お昼ご飯を食べに戻ってきて、食べた後に狩った魔物をギルドで換金したら、とんでもない金額になってしまったわ。しかも、1人で倒したから、まるまる私のお金。…ヤバイわね。
「それと、今回の討伐でSランクに昇格です。おめでとうございます」
「…うん。ありがとう」
…まずいわね。嬉しいんだけど、お昼時でギルドに冒険者が殆ど居ない事もあり、キャルシィの声がギルドに響く。もちろん、他の受付嬢に聞こえない訳が無い。
「…サクラ。…え?…サクラ?」
「…サクラですよ」
それを聞いていたレイラさんが、明らかにバグを起こされている。少し前までレイラさんの後輩受付嬢だったサクラで間違い無いですよ。
「…そんな訳無いわ。あなた誰?」
「…サクラですよ」
いや、7年も一緒に勤務した相手の顔を忘れたのですか?間違い無く私ですよ。昨日も会いましたよ。
思わずそう言いたくなるくらい、レイラさんは動揺されている。まぁ、無理も無いわね。私自身、まだ信じられないもの。
「はぁ…。あなたも聖女様に改造されたのね…」
「え…。まぁ、そうですね」
レイラさんが聖女様と呼ぶのは、もちろんメイちゃんの事。レイラさんは、メイちゃんが魔王だという事を知っているけれど、まだ秘匿事項扱いだから、聖女様と呼ぶ。
メイちゃんがランキングから消えた事は、もちろんギルド関係者なら誰でも知っている。だからこそ、ギルド関係者にはメイちゃんが魔王である事は伝えられ、冒険者に広めない事が義務付けられた。

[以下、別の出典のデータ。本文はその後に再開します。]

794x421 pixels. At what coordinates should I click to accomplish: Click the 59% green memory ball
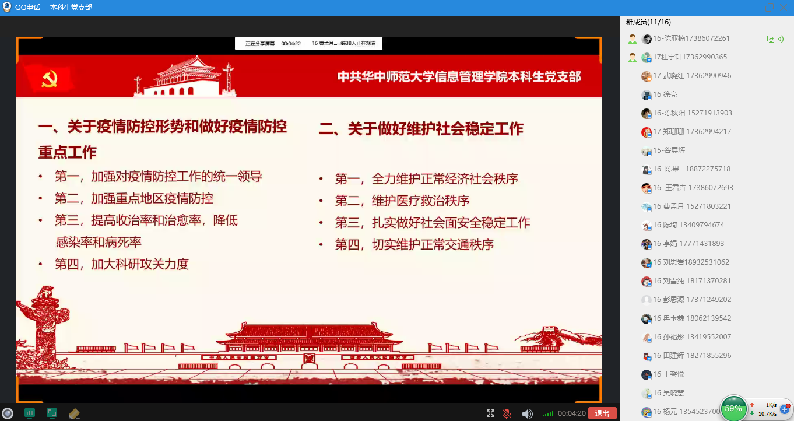(735, 408)
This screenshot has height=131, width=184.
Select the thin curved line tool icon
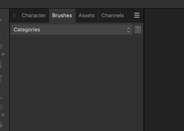click(1, 34)
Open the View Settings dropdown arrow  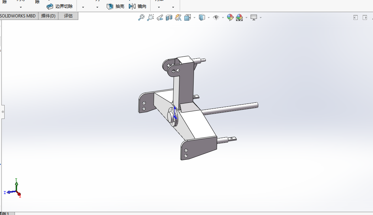point(261,17)
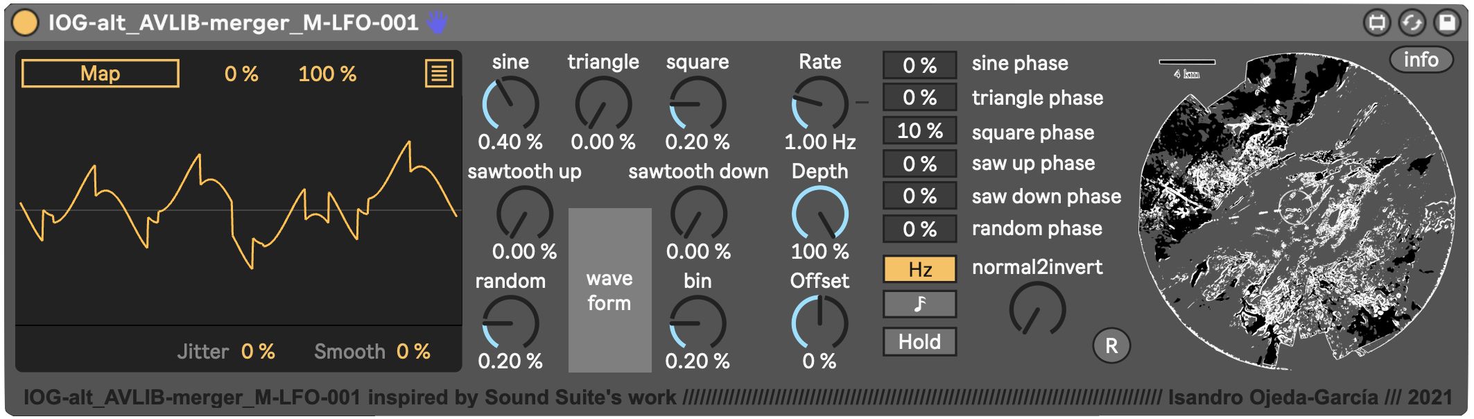The width and height of the screenshot is (1474, 419).
Task: Enable Hz rate mode
Action: click(x=919, y=269)
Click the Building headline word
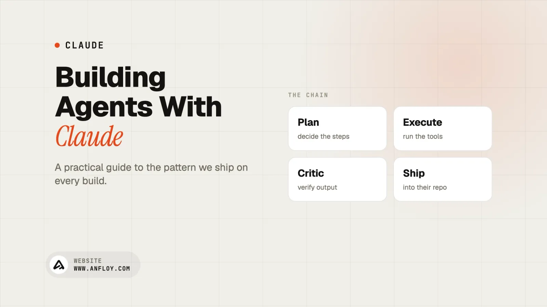 110,78
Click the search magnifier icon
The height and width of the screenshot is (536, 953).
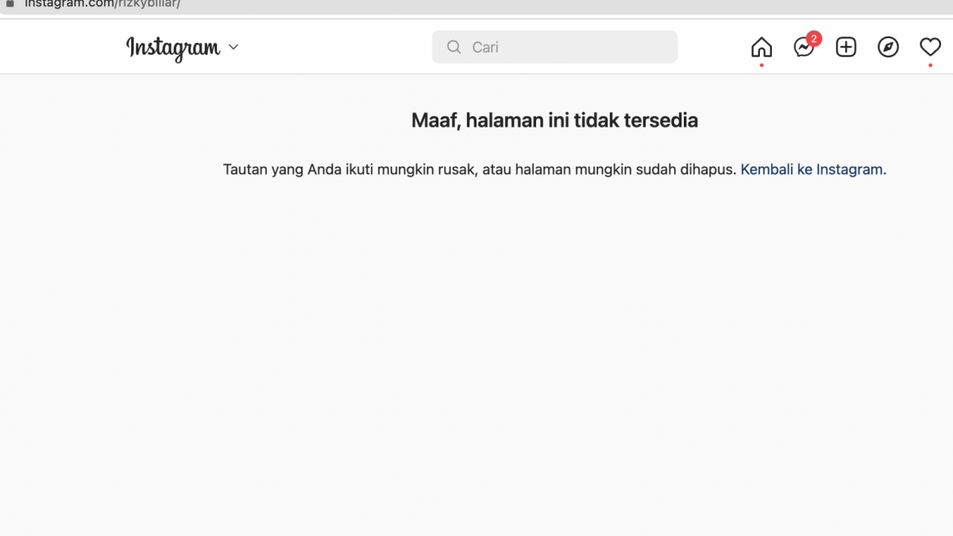453,47
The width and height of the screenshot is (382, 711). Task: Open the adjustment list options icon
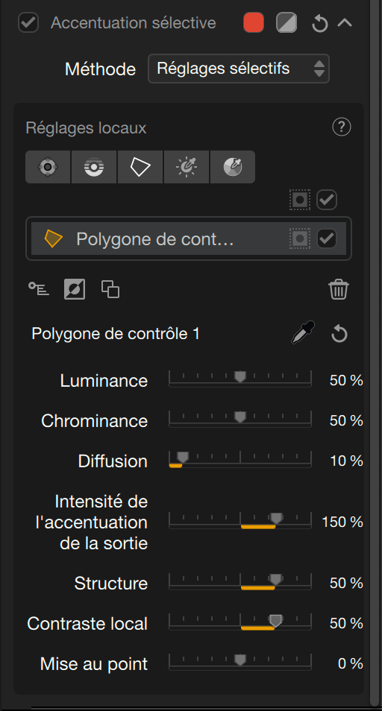pyautogui.click(x=39, y=289)
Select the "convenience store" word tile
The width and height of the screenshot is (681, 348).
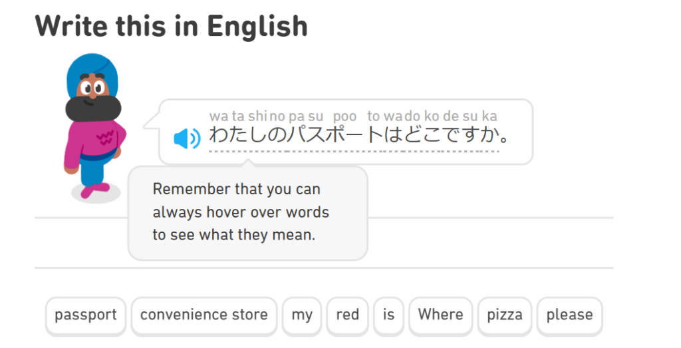(204, 315)
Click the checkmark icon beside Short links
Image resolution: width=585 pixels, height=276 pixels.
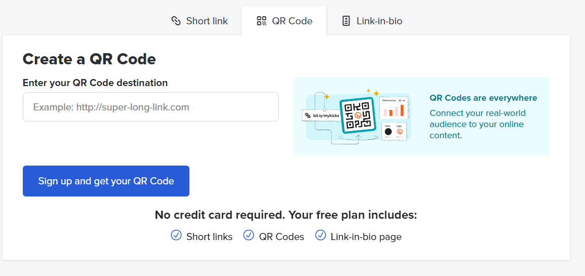[176, 235]
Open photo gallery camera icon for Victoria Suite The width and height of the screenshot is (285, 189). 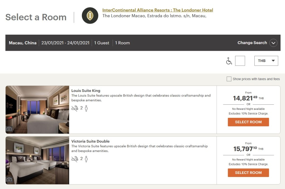point(9,179)
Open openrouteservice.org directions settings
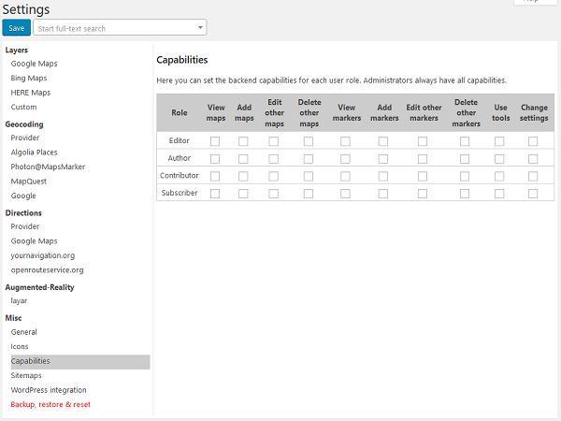The width and height of the screenshot is (561, 421). pyautogui.click(x=47, y=269)
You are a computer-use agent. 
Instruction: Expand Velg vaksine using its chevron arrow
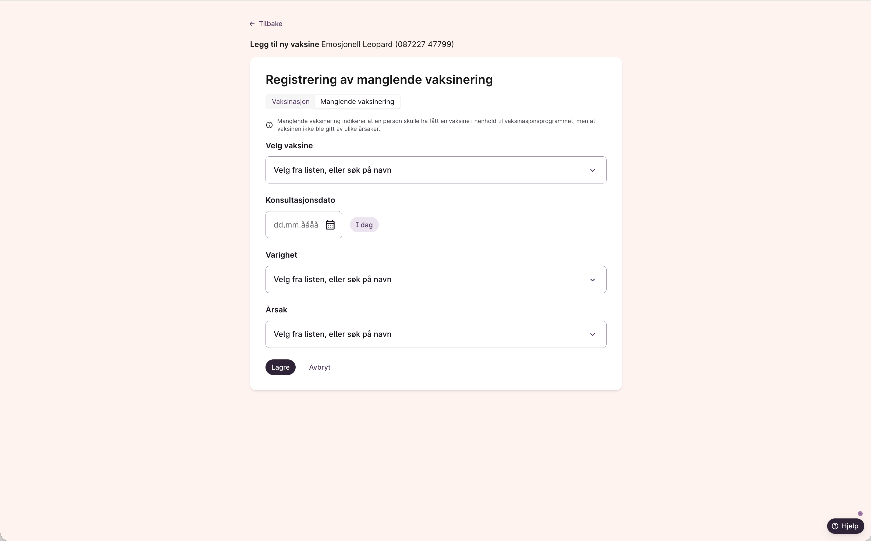tap(592, 170)
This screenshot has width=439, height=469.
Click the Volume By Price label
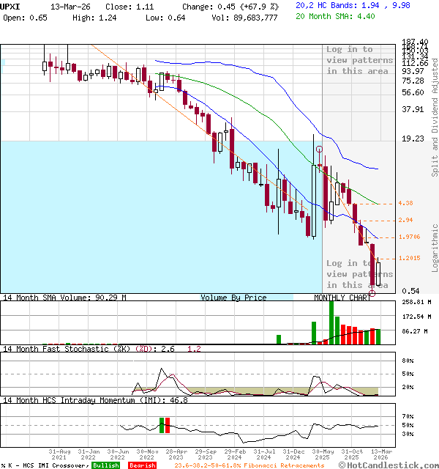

そして、このギルドには、レイラさんの言う様に改造された冒険者が存在する。今まで殆ど居なかった、Sランク冒険者になった8人の事だ。たった数日で実力を身につけた彼らは、改造された冒険者と呼ばれている。その8人と同じ様に、私は数日でSランク冒険者になってしまったから、そう呼ばれるのは仕方がない事だ。
でも、その8人はSランクで止まっている。それは、レベルが上がっただけで、技術が追いついていないからだ。それでは、ギルマスに認められてSSランク冒険者になる事は不可能。だけど、私は違う。…と思う。
「ちょっと、ギルマスに会ってきますね」
「ギルマスに会うには受付嬢の同伴が必要よ。…やっぱり、あなたはサクラね」
もちろん、私もそんな事は知っているけど、きっと私なら許される。事実、誰も止めようとしないし、付いて来ようともしない。まぁ、ギルマス会うのが嫌という事が強いかもしれないけど。普通は、自分が所属するギルドのトップに会いたいとは思わないものね。ましてや、あのギルマスだもの。
♢♢♢
コンコンコン
「ギルマス、居ますか?」
「……あぁ。居るぞ」
私は、ギルマスの部屋に行き、ドアをノックした。午後に部屋に居るかどうかは、2分の1くらいの確立だけど、今日は居たみたいね。メイちゃんに負けて以来、午後は闘技場で訓練しているか、部屋で休憩しているかなのよね。
「…今日は暇なのか?受付嬢の仕事がやりたいなら、いつでも戻ってきてくれて構わないぞ?」
どうやらギルマスは、私が1人で部屋に来た事を、受付嬢の手伝いか何かだと思っているみたい。普通は、冒険者が受付嬢を伴わずにやって来たら、怒らなければならない立場なのだけどね。
だけど、受付嬢の仕事とも言えなくは無いから、私は気にせずに続ける。
「ギルマス、SSランク昇格試験の申請がありますが、今から可能ですか?」
「あぁ、良いぞ。また改造者の誰かだな。全く懲りない奴らだ」
改造者で間違っては居ないけれど、ギルマスが想像している改造者じゃ無いのよね。まだ言わないけれど。
そして、私はギルマスを連れて、闘技場に向かった。